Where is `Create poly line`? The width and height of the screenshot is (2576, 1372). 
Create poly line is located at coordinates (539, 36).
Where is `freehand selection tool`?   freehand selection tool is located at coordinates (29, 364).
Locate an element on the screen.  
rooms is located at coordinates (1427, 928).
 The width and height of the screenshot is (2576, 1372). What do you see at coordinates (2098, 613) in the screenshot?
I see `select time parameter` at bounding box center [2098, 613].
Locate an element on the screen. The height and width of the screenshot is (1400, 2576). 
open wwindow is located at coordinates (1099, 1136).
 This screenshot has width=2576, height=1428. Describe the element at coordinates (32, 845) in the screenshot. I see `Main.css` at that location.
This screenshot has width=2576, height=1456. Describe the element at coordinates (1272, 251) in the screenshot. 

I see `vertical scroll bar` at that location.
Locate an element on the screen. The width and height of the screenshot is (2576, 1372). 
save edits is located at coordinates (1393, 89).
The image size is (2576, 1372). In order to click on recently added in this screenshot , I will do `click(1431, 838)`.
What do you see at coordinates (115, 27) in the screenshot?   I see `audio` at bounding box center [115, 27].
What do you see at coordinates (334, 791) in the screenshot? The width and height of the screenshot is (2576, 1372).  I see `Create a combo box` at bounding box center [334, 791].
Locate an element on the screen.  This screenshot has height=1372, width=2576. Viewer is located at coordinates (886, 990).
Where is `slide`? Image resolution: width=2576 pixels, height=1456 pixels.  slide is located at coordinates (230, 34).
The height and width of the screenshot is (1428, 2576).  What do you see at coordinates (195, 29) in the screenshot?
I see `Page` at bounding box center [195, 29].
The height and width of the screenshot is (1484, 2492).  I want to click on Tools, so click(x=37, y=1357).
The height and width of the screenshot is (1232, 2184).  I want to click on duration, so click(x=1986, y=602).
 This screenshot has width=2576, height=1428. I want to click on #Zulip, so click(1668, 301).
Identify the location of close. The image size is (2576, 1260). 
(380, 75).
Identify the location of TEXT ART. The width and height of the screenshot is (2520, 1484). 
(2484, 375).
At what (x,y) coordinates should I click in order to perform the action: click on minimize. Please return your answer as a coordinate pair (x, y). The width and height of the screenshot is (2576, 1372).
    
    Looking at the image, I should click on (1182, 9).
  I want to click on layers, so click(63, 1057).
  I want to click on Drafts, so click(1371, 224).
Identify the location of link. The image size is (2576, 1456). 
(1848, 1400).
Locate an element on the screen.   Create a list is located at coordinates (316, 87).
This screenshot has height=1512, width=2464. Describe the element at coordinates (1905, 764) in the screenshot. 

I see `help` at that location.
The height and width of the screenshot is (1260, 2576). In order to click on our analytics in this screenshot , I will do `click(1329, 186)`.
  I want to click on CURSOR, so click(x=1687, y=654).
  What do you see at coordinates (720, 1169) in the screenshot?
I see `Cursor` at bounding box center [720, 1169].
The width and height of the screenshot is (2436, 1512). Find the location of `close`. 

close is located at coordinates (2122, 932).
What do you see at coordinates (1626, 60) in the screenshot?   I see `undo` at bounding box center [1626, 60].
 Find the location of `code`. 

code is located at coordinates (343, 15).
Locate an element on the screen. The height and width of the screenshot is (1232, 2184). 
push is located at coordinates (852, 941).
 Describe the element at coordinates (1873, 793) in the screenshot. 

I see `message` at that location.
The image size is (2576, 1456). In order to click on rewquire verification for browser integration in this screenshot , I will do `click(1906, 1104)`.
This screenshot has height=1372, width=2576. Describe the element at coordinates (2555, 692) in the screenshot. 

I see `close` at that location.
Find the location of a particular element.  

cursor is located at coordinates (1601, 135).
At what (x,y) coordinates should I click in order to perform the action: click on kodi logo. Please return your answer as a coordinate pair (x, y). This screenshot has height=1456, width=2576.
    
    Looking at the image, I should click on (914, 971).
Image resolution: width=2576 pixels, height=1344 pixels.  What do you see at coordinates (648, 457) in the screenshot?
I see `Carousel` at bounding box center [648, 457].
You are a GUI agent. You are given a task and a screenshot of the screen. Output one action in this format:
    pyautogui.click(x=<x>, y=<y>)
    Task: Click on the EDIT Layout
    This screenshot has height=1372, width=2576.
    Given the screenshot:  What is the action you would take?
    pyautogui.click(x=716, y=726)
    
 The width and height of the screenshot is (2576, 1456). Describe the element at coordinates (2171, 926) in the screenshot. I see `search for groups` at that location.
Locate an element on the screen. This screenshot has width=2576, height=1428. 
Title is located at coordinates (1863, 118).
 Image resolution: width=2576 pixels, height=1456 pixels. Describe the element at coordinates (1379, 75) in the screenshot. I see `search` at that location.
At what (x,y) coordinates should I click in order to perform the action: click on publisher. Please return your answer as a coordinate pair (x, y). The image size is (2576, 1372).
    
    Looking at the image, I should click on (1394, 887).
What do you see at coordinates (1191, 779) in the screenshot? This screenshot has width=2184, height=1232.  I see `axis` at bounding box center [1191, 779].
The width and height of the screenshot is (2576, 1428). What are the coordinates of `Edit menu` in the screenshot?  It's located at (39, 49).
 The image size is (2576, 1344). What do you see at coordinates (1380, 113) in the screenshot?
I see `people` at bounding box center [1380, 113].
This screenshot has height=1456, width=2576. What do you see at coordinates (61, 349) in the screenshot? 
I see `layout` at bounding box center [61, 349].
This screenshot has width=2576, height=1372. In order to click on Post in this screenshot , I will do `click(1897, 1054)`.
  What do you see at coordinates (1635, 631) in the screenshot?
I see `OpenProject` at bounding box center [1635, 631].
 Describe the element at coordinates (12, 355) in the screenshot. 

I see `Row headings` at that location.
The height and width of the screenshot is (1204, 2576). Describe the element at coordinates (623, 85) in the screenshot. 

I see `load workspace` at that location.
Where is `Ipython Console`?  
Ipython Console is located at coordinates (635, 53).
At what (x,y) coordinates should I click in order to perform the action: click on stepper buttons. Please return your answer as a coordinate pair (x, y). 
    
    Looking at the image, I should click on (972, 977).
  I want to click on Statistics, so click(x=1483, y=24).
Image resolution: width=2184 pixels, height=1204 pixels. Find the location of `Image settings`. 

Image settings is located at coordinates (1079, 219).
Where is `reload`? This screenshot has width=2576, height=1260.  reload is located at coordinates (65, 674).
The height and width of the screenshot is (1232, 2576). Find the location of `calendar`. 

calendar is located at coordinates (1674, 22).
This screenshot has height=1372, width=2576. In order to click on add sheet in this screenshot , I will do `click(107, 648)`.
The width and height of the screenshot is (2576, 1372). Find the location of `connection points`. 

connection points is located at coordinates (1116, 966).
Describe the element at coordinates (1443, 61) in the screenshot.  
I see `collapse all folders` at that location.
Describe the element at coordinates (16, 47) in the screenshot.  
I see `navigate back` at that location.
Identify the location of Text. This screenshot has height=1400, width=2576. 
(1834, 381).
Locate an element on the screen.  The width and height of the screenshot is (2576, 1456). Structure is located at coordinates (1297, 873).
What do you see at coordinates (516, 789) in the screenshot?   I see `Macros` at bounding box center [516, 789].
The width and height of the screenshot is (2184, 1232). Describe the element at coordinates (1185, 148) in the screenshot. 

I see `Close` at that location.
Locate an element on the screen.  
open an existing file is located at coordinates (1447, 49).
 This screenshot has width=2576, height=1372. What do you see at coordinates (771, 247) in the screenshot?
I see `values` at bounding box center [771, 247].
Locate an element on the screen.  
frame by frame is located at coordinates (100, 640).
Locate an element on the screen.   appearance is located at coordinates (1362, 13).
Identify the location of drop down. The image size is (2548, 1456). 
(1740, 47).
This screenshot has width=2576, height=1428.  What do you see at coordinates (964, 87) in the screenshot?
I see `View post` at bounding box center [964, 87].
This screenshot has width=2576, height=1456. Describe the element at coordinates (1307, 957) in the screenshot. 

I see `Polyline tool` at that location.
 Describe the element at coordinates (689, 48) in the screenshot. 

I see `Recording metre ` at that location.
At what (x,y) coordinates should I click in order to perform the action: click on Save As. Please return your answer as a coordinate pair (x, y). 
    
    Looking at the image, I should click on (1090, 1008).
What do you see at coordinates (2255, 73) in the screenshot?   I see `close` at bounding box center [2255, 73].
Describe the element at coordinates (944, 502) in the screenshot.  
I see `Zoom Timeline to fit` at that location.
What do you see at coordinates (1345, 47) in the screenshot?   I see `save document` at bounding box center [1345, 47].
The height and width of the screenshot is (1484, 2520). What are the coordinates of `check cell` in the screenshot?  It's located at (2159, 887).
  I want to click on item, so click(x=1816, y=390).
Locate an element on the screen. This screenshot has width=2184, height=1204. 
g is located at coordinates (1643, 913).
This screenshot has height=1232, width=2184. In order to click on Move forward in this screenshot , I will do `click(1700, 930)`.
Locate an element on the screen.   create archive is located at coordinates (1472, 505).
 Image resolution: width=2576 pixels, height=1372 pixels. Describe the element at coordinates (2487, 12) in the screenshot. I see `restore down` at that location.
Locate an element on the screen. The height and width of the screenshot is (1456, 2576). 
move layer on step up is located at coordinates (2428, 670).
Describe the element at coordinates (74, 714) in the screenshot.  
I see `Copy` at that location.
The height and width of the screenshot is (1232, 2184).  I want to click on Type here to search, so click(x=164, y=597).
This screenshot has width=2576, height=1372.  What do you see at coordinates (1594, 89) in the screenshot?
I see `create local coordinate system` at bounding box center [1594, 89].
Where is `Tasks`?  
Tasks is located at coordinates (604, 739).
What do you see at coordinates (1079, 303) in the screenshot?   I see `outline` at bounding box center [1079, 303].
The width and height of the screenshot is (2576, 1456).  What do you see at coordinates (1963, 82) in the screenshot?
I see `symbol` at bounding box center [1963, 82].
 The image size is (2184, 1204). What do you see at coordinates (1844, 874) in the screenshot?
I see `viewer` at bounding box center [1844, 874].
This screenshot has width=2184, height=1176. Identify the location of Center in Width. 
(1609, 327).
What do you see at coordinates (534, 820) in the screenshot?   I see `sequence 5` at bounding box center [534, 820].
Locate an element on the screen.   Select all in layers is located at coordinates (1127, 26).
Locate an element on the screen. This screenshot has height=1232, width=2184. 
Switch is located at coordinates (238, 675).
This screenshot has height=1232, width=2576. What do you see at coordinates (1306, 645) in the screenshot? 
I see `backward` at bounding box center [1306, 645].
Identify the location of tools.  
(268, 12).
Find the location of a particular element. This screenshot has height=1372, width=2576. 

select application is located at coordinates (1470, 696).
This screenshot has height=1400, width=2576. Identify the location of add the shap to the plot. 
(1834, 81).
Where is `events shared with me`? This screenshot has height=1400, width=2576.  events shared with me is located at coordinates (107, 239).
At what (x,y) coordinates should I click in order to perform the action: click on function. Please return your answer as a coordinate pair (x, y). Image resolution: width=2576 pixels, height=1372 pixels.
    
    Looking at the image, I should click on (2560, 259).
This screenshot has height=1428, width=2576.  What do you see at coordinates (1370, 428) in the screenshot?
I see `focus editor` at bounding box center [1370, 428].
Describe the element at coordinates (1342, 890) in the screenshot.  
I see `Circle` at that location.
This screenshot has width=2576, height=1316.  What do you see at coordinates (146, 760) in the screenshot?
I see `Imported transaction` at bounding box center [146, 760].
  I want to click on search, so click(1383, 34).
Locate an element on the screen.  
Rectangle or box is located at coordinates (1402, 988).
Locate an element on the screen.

————

Can you copy out, unchanged, the items beginning at the line that contains "This screenshot has width=2576, height=1372. In" and ending after the line that contains "I want to click on Statistics, so", with both of those lines included?

This screenshot has width=2576, height=1372. In order to click on Post in this screenshot , I will do `click(1897, 1054)`.
  What do you see at coordinates (1635, 631) in the screenshot?
I see `OpenProject` at bounding box center [1635, 631].
 Describe the element at coordinates (12, 355) in the screenshot. 

I see `Row headings` at that location.
The height and width of the screenshot is (1204, 2576). Describe the element at coordinates (623, 85) in the screenshot. 

I see `load workspace` at that location.
Where is `Ipython Console`?  
Ipython Console is located at coordinates (635, 53).
At what (x,y) coordinates should I click in order to perform the action: click on stepper buttons. Please return your answer as a coordinate pair (x, y). 
    
    Looking at the image, I should click on (972, 977).
  I want to click on Statistics, so click(x=1483, y=24).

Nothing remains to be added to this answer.